Source: The Trentonian
The two largest U.S. pharmacy chains, CVS Health and Walgreen, have announced agreements in principle to pay about $5 billion each to settle lawsuits nationwide over the toll of opioids. Walmart, a third pharmacy behemoth, is in discussions for a deal.
The deals, if completed, would end thousands of lawsuits in which governments claimed pharmacies filled prescriptions they should have flagged as inappropriate. With settlements already proposed or finalized between some of the biggest drugmakers and distribution companies, the recent developments could be the among the last multibillion-dollar settlements to be announced.
They also would bring the total value of all settlements to more than $50 billion, with most of it required to be used by state and local governments to combat opioids, which have been linked to more than 500,000 deaths in the U.S. over the last two decades.
Under the tentative plans, CVS would pay $4.9 billion to local governments and about $130 million to Native American tribes over a decade. Walgreens would pay $4.8 billion to governments and $155 million to tribes over 15 years. The exact amount depends on how many governments join the deals. Both noted they have been addressing the crisis through such measures as starting educational programs and installing safe disposal units for drugs in stores and police departments. And both said the settlements would allow them to help while staying focused on their business.
“As one of the largest pharmacy chains in the nation, we remain committed to being a part of the solution, and this settlement framework will allow us to keep our focus on the health and well-being of our customers and patients, while making positive contributions to address the opioid crisis,” Walgreens said in a statement.
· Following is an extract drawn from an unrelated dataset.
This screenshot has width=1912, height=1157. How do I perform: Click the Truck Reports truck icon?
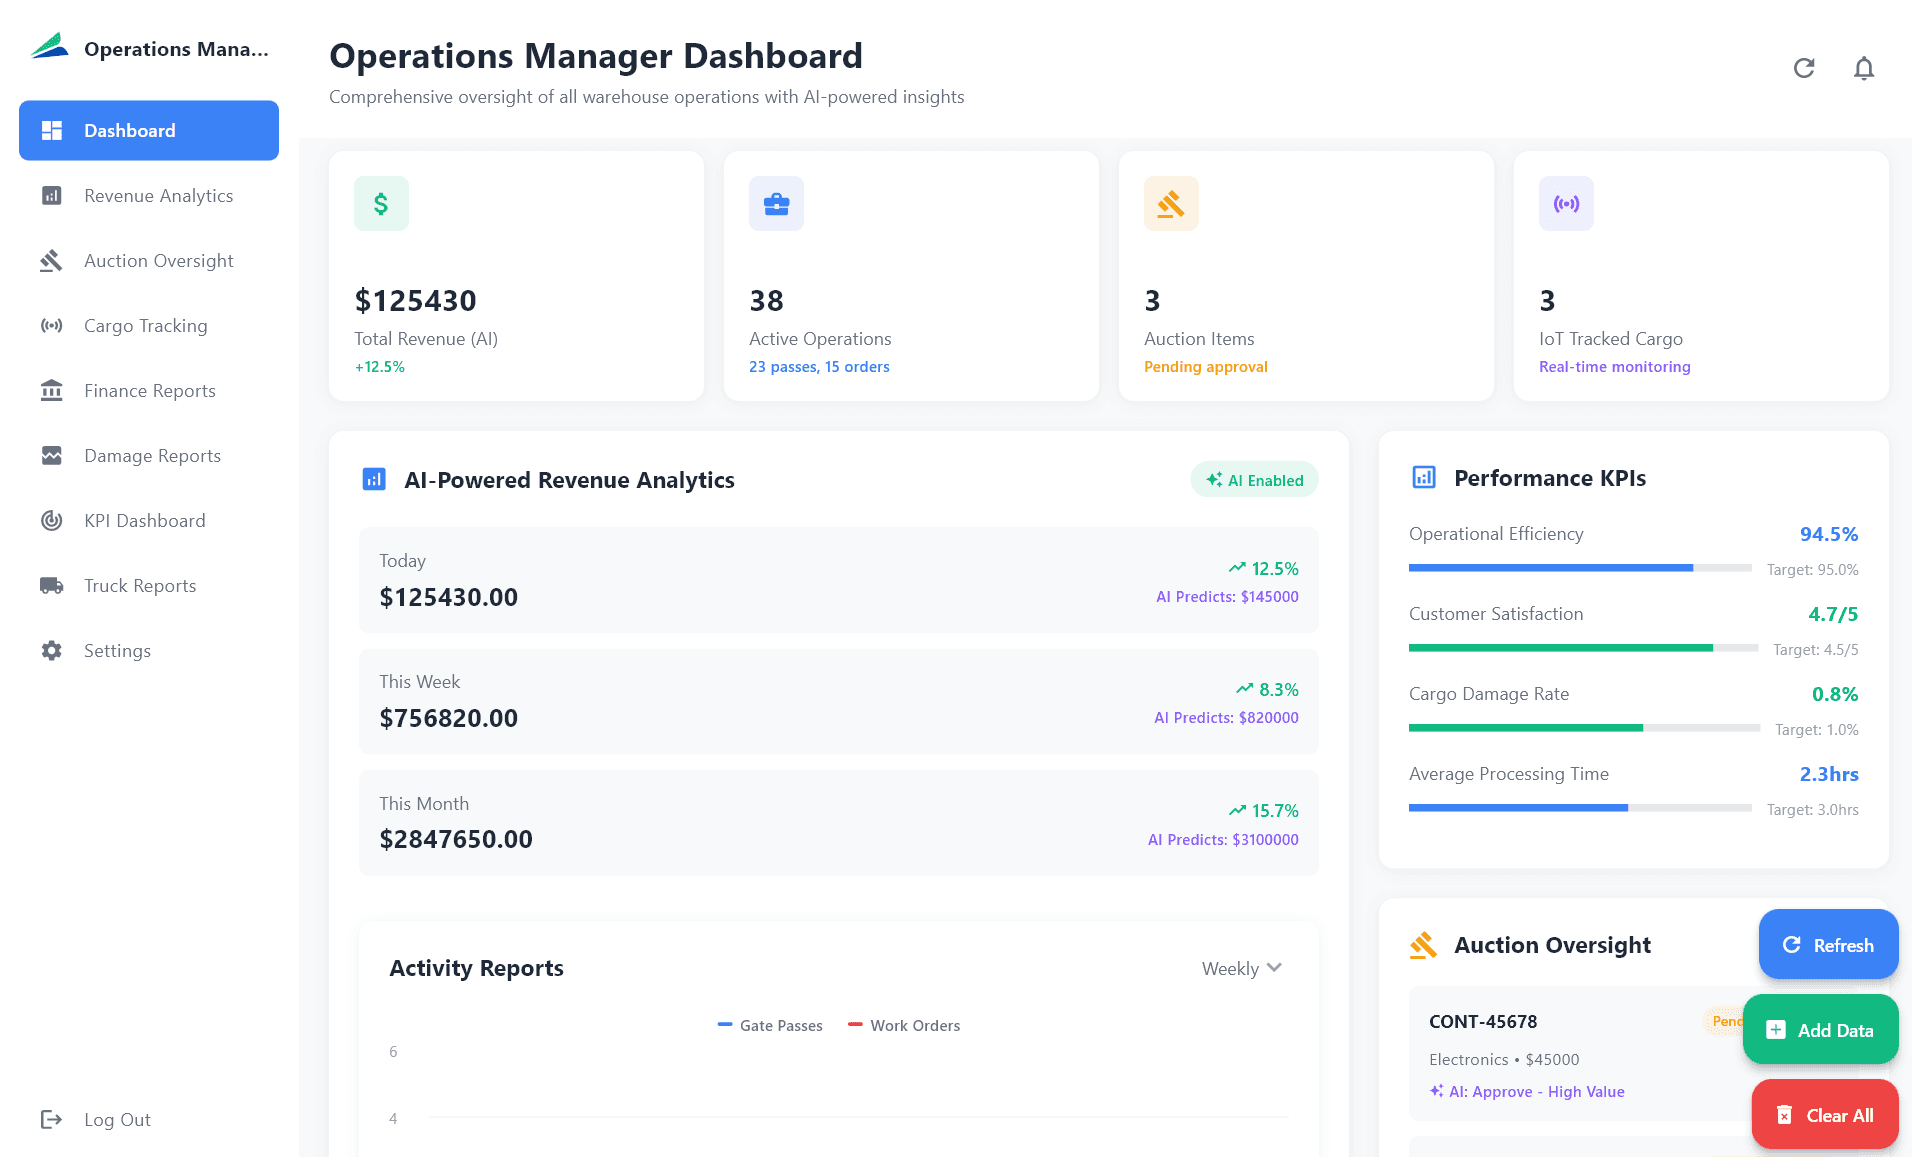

If these settlements are completed, they would leave mostly smaller drug industry players as defendants in lawsuits. Just this week, a group of mostly regional pharmacy chains sent to a judge, who is overseeing federal litigation, information about claims they face, a possible precursor to scheduling trials or mediating settlements involving some of those firms.
Most of the nation’s opioid overdose deaths initially involved prescription drugs. As governments, doctors and companies took steps to make them harder to abuse and obtain, people addicted to them increasingly switched to heroin, which proved more deadly.
In recent years, opioid deaths have soared to record levels around 80,000 a year. Most of those deaths involve illicitly produced version of the powerful lab-made drug fentanyl, which is appearing throughout the U.S. supply of illegal drugs.
Purdue Pharma, the maker of OxyContin, and members of the Sackler family who own the company have a proposed settlement that would involve up to $6 billion in cash, plus the value of the company, which would be turned into a new entity with its profits used to combat the epidemic. That plan has been put on hold by a court.
Neither Woonsocket, Rhode Island-based CVS nor Deerfield, Illinois-based Walgreens is admitting wrongdoing.